On 11 November 2005, Sugeng was installed as ambassador to South Africa. Sugeng presented his credentials to president Thabo Mbeki on 18 January 2006. After a four-year ambassadorial stint, Sugeng became the foreign ministry's inspector general. As inspector general, he initiated regular publications by the agency: the Kaleidoskop magazine in 2012 and the Quality Asssurance magazine in 2013, which aimed to familiarize the foreign ministry with the inspectorate general.

In response to the habit of diplomats in holding unnecessary meetings outside office, in 2010 Sugeng released a memorandum aimed at tightening the oversight of official travel and external committee activities. Sugeng also rebuked the interdepartmental habit of inviting officials to share travel benefits, which caused favoritism among civil servants. Although there were critics that accused Sugeng of lowering diplomat's welfare through his note, no one officially challenged the memo in a formal discussion or debate, despite his invitation to do so. He addressed the criticisms regarding welfare as an unprofessional reaction from those already earning a decent living. The note also initial caused concerns during the launching of the Quality Asssurance magazine due to a projected lack of attendance, but this was quickly disproven with the presence of a crowd of attendees.

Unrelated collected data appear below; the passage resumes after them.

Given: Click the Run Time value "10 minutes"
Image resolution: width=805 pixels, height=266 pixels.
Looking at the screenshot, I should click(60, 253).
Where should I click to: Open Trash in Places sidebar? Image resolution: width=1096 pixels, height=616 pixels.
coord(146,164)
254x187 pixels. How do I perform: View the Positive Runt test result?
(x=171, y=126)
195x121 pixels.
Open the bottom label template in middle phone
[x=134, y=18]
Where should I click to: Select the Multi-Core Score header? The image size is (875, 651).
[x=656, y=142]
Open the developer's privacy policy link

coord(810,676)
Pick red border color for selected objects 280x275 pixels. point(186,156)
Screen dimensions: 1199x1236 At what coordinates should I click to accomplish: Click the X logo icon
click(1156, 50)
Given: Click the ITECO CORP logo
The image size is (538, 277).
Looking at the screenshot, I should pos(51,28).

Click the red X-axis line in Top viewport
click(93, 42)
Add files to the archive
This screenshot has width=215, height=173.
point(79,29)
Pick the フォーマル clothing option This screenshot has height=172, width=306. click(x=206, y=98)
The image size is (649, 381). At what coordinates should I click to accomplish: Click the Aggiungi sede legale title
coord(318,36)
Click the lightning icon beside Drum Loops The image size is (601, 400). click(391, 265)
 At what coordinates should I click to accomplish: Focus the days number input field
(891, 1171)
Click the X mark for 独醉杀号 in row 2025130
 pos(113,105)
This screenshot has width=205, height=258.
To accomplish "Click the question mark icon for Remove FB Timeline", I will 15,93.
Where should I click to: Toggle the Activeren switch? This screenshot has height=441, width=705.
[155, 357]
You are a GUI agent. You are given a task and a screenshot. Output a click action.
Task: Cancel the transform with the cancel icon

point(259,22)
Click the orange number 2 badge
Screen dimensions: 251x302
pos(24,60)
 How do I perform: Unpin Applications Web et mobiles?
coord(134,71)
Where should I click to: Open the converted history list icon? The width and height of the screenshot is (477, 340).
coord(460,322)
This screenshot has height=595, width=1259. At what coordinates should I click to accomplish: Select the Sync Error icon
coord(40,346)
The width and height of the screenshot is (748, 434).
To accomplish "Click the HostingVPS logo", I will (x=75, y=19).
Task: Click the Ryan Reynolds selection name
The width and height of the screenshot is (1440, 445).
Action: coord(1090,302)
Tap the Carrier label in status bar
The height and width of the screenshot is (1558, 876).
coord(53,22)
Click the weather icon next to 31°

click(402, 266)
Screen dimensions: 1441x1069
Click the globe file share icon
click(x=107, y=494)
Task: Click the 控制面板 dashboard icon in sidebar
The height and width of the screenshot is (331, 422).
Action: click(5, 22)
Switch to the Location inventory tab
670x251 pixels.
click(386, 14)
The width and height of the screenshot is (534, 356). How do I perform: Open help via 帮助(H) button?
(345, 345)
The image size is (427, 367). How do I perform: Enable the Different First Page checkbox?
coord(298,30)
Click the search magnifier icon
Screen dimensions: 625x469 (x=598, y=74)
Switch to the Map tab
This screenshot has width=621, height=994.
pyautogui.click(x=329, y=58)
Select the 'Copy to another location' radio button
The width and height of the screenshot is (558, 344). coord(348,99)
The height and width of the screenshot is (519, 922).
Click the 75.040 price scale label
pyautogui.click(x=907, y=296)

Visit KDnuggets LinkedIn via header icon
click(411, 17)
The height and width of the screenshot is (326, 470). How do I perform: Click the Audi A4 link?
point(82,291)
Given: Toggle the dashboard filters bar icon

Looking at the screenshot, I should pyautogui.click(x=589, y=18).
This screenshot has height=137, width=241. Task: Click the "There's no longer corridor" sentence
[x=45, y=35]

Sugeng was then nominated as ambassador to China, with concurrent accreditation to Mongolia, by President Susilo Bambang Yudhoyono on 3 September 2013. He passed assessment by the House of Representative's first commission on 18 September 2013 and was sworn in on 24 December 2013. Shortly following his inauguration, Sugeng pledged to "transfer" China's wealth to Indonesia through various sectors. He arrived in China in February 2014 and received his duties from charge d'affaires ad interim Wisnu Edi Pratignyo on 3 March 2014. He presented his credentials to president Tsakhiagiin Elbegdorj on 13 March 2014 and to president Xi Jinping of China on 20 March 2014.

In light of president Joko Widodo's directive to increase investments from China, in April 2015 Sugeng proposed an investment desk to attract Chinese investment. Sugeng's ambassadorial tenure saw an increase of tourism from China to Indonesia. His term ended on 1 December 2017, and he was replaced by Listyowati as chargé d'affaires ad interim. Upon retiring from the foreign service, Sugeng entered business and became the president director of Gajah Tunggal rubber tire company in June 2018. He later published a book on his diplomatic service in China, titled Unboxing China in 2021 and on his takes regarding geopolitical issues titled Healing the World – Extinguishing the Flames of the Third World War in 2023.